Author guest post by Blue Balliett

Last week’s nationwide polar vortex served as a stark reminder of the dangers of winter. This season is particularly perilous for homeless kids and their families. Through her research for her novel Hold Fast, a mystery told through the eyes of a girl in the Chicago shelter system, acclaimed and bestselling author and Chicago resident Blue Balliett is familiar with the plight of the homeless. Today we welcome Blue to OOM to discuss Chicago homelessness and how her novel Hold Fast inspired a project committed to giving homeless kids a voice.

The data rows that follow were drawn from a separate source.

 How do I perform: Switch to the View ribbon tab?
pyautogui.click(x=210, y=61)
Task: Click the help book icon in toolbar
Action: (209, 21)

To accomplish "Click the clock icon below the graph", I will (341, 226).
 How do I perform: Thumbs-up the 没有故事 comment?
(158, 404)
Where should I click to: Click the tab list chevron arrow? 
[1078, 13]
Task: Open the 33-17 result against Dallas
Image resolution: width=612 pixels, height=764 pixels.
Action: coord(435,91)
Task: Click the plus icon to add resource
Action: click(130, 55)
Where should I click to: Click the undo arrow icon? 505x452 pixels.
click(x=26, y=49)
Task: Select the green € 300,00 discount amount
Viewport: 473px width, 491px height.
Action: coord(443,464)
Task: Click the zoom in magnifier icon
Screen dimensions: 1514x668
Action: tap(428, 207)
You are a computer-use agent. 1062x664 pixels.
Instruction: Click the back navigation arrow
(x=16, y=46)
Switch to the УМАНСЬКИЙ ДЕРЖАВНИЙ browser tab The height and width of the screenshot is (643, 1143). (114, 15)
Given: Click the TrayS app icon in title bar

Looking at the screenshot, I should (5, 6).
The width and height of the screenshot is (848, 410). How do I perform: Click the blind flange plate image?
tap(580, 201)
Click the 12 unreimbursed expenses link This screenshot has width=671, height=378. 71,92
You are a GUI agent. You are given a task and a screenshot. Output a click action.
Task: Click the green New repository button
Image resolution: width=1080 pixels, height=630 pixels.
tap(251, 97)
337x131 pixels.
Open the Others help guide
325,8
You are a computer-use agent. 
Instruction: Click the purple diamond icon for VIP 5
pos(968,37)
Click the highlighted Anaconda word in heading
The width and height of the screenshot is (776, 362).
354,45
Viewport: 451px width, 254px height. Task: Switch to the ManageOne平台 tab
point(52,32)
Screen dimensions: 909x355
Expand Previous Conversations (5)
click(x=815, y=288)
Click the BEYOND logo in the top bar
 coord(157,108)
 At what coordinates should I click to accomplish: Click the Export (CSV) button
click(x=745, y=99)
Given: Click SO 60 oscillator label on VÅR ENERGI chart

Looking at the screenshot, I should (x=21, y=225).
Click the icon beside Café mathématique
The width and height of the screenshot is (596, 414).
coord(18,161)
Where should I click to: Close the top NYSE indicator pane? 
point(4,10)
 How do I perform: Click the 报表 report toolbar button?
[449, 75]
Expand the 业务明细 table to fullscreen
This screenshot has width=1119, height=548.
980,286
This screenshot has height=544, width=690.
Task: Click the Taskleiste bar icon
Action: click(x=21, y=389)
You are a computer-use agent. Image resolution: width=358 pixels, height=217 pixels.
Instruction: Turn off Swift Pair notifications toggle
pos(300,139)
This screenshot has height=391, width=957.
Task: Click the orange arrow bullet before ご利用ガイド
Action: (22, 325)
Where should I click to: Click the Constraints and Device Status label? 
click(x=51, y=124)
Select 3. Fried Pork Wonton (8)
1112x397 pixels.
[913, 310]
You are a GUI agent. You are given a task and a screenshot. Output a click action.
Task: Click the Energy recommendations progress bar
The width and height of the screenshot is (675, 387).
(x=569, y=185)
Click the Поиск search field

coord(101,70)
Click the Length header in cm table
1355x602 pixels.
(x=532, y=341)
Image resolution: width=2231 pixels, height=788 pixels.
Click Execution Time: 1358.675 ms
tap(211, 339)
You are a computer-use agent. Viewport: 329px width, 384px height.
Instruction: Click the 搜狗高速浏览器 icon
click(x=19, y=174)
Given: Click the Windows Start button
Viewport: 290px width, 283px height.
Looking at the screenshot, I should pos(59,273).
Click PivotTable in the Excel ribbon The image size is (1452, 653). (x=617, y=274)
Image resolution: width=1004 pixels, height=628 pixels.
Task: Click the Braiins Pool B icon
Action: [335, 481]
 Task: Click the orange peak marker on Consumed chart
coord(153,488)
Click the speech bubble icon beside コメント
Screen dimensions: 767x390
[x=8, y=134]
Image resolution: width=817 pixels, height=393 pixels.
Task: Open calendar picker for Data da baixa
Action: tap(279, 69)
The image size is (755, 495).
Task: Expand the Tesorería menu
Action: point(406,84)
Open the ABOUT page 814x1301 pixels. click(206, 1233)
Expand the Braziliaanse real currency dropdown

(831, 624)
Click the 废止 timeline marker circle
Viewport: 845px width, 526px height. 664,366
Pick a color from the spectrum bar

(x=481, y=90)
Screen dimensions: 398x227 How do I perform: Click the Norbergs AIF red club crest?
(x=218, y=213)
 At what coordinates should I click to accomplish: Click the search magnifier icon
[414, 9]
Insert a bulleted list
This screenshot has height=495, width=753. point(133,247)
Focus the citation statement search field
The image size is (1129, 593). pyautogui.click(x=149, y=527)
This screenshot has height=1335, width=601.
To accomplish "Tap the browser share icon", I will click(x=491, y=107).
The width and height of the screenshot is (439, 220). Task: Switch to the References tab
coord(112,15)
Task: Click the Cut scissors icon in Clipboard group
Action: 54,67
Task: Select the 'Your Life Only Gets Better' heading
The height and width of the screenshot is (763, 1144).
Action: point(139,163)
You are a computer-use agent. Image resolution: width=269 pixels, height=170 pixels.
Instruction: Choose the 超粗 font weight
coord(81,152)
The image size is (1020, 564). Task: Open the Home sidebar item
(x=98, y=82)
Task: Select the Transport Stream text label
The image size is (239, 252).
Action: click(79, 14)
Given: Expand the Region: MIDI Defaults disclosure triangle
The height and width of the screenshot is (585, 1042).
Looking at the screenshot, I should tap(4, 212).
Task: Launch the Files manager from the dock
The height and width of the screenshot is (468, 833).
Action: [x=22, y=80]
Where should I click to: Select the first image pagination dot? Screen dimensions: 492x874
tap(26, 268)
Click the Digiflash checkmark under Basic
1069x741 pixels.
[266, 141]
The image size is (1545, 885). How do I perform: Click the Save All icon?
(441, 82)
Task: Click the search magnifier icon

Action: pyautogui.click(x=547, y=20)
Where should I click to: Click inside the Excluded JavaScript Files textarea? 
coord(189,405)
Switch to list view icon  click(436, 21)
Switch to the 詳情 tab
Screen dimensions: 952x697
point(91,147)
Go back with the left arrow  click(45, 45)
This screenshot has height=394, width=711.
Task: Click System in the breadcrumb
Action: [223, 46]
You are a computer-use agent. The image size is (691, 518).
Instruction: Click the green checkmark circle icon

January in Chicago is often a time of howling, freezing winds and blanketing snows.  It’s a time when many of us wonder how people without a place to call home manage – especially families with kids.  The record cold of the past couple of days – sixteen below zero yesterday – makes the reality faced by the thousands and thousands of homeless kids, boys and girls growing up in the third-largest city in the United States, unforgivable.  The numbers have risen with each year, to a current low estimate of 35,000 kids within the city of Chicago itself.  These are kids just like your own or the kids down the block, but with one huge, painful difference.

I have been following this national rise in numbers for years now and wondering if I could possibly help, at least in my own way, to make these kids less invisible.  To give them a voice.  I began spending time in some of Chicago’s public shelters and got to know many kids I will never forget, kids who are ready to change their world.  

Although worried about whether I could tackle this subject successfully, I wrote Hold Fast, a mystery published by Scholastic in March, 2013.  It takes place in January and February of 2011 in a desolate neighborhood in Chicago, and is told through the eyes of an eleven-year-old girl, Early Pearl.  After her father mysteriously disappears not far from home, she lands in a shelter with her mom and little brother.  Shelter life plays a big part in this book, as does the Chicago Public Library, the unbreakable love within her small family and an idea Early comes up with, one to end homelessness.  She calls her project Home Dreams, and it is kid-centered.  Of course, a dream of mine has been that one day Early’s solution would find its way into real life, and that does seem to be happening.

Last fall, the Chicago Coalition for the Homeless launched a project based on Early’s dream.  It is called Homes for Kids, and has drawn the attention of the Chicago Sun-Times.  As a mother, classroom teacher and writer, I’ve long believed that kids can be amazing visionaries and problem-solvers.  They don’t necessarily see the walls their parents do, and herein lies much of their power; they reach easily for the stars.

There is word in the news these days that children are the new face of homelessness.  I hope this renewed attention will bring this important issue to light as there is much work to be done.